Notification that a report has been sent to the universities and colleges

If Copycatch finds a significant level of similarity in your personal statement and the Verification staff at UCAS decide to inform the institutions you have applied to, we will let you know by email (if you have a verified email address). This email includes instructions on how you can view what Copycatch has found in Track, and gives you a link to frequently asked questions for further advice and guidance.

The report sent to you is identical to the report sent to the institutions. It displays your personal statement marked up to identify sentences similar to others in the Copycatch system.

How we show matches with other statements

We use four colours (see below) to indicate significant matches with other statements and grey to show sentences which have not been found to match.

Within matched sentences, words which are different from the one matched with it by the program are highlighted in black. Underlined black is used to show that the word is related but not identical.

What the sentence colours mean

Red is used for the sentences from the most matched statement.
Blue is used for the next best match if there are least three sentences.
Pink is used for the third best match if there are at least another three sentences.
Brown is used for any other matches if there are at least three sentences.

Grey is used for sentences for which no match has been found and for very short sentences, which don't get checked.

Examples

I grew up in a city near the sea and have always been fascinated by marine life.

If you had written this sentence and found it shown in red as above when you checked the notification report, it would mean that it had been exactly matched to a personal statement stored in the Copycatch library.

I grew up in a town near the sea and have always found marine life fascinating.

If the sentence you had written was marked in your report like the one above, it would mean that:

  • town and found were not in the matched sentence
  • fascinating was not found as an exact match but is similar enough to the equivalent word in the matched sentence to be identified by underlining.

The blue colour also shows you that the match was found in the second most matched statement.

The dates on the matched personal statements

At the bottom of the marked up personal statement, the number of sentences matched to library or internet sources is shown in the same colour as that used to mark up the sentences.

The date shows how long this personal statement has been in the UCAS collection. It does not mean that this particular statement was the one used as the source for the current personal statement.

Both may be taken from a source outside the library, or there may be other related files inside the library which have not been shown because there was no additional matched information.

The dates on the matching web sources

The number of web source sentences is shown in the same way, but here the date means either the date it was posted to the website, if known, or the date when the web source was identified by UCAS. Again, it does not necessarily mean that the file was the actual source.

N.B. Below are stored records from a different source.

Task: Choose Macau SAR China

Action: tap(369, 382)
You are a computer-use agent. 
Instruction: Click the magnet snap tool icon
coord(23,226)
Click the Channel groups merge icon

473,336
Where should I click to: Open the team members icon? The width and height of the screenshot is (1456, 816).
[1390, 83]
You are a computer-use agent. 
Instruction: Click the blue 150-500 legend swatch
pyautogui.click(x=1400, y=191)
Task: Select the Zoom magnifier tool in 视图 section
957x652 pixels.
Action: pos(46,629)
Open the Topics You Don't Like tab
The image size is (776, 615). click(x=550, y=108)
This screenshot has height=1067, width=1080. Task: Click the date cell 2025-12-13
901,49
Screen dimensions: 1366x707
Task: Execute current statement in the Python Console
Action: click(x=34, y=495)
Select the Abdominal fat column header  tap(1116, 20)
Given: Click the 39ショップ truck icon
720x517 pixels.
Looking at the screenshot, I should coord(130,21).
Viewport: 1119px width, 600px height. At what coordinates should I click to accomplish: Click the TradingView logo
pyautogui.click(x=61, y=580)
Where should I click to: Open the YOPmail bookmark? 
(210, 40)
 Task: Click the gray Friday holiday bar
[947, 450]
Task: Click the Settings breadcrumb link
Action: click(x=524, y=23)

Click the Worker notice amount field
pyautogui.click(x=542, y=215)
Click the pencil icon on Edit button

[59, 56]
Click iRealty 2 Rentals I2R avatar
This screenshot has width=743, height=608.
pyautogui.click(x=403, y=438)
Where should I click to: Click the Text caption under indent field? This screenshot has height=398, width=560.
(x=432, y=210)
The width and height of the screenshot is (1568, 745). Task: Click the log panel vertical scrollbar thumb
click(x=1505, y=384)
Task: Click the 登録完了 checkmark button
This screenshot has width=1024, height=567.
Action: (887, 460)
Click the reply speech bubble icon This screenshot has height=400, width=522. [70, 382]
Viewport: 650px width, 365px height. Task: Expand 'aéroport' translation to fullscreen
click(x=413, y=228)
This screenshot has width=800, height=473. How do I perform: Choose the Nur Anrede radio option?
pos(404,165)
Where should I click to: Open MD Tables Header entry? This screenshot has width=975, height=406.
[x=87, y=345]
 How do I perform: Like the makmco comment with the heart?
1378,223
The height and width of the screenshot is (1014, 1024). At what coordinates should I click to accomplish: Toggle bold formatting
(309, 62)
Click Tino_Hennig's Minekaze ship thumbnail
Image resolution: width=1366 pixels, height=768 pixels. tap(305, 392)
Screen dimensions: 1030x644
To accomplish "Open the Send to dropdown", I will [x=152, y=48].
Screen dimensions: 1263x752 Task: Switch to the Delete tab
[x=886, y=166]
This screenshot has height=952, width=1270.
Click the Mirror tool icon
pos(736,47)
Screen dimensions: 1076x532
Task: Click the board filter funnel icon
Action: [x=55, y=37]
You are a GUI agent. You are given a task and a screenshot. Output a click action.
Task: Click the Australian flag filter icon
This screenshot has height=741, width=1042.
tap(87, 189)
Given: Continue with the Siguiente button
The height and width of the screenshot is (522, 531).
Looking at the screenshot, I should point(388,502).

As a feasibility study discovered, some web sources are very popular, and may appear on more than one website, or have been used in a modified form in a personal statement within the UCAS collection.

Why the program works

  • A personal statement of 4,000 characters will contain approximately 600 words, about half of which will be words that are eliminated from consideration (see above).
  • Usually, if two personal statements are randomly selected and compared, you would expect very little or no similarity. Most sentences will be significantly different.
  • This means that if Copycatch finds two sentences in different statements which have exactly the same words, it is very likely that one is a copy of the other, or that both have been copied from a third source. Of course this can and does happen in essays if a quote from a text is included, but is very unlikely to occur in a personal statement.
  • If Copycatch finds a number of identical or similar sentences in a personal statement and a file held in the library, then a similarity report is generated.